In der Unterrichtsreihe „Lebensräume im Schulumfeld“ lernen die SuS das faszinierendste Phänomen des Lebendigen kennen, die Vielfalt der Formen. Damit lebendige Dinge zunächst erkannt werden können, lernen die SuS die Kennzeichen des Lebendigen zunächst kennen. Mithilfe dieser Kennzeichen können sie belebte von nicht belebten Dingen unterscheiden. Die Natur hat eine Vielzahl von beeindruckenden Phänomen zu bieten, die die SuS in diesem Alter schon selbstständig hinterfragen. Innerhalb der Unterrichtsreihe kann auf eine Vielzahl von Fragen der SuS eingegangen werden, auch wenn diese nicht zum direkten Kontext der Unterrichtsreihe gehören. Der Lernort Schulhof kann im Gegensatz zu außerschulischen Lernorten jederzeit mit in den Unterricht einbezogen werden und kann somit immer wieder neue Impulse für den Biologieunterricht liefern. Durch das Erforschen des Schulgeländes kann bereits in der Jahrgangsstufe fünf ein hohes Maß an Identifikation mit diesem erreicht werden.
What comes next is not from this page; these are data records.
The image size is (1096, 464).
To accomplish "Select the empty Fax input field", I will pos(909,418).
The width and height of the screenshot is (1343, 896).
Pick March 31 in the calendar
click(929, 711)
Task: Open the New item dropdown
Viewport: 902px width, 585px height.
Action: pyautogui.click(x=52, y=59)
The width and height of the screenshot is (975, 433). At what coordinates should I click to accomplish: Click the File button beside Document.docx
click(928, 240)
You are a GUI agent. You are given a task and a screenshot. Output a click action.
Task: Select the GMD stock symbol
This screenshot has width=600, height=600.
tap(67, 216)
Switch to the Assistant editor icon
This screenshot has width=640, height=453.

Damit wird nicht nur die Natur geschützt, sondern auch ein soziales Verhalten (respektvoller Umgang mit der Natur, Müllvermeidung, usw.) gefördert. Viele Kinder haben heutzutage keinen direkten Bezug mehr zur Natur. Dieser soll innerhalb der Unterrichtsreihe gefördert und die Notwendigkeit für Natur- und Artenschutz erfahren werden.

1.7 Curriculare Legitimation

In den Kernlehrplänen des Landes NRW für die Sekundarstufe 1 an den Realschulen ist das Thema „Lebensräume im Schulumfeld“ im Inhaltsfeld Tiere und Pflanzen in Lebensräumen (1) zu finden. Inhaltliche Schwerpunkte stellen dabei die Vielfalt von Lebewesen und der Naturschutz dar. Aus den Kernlehrplänen geht auch hervor, dass die SuS Dinge bewusst wahrnehmen und Phänomene nach vorgegebenen Kriterien beobachten bzw. beschreiben sollen. Dies dient als Grundlage für spätere Deutungen von biologischen Aspekten (E2). Im schulinternen Lehrplan für die Klasse fünf kann das Thema im Kontextthema Tiere und Pflanzen in der Umgebung eingeordnet werden.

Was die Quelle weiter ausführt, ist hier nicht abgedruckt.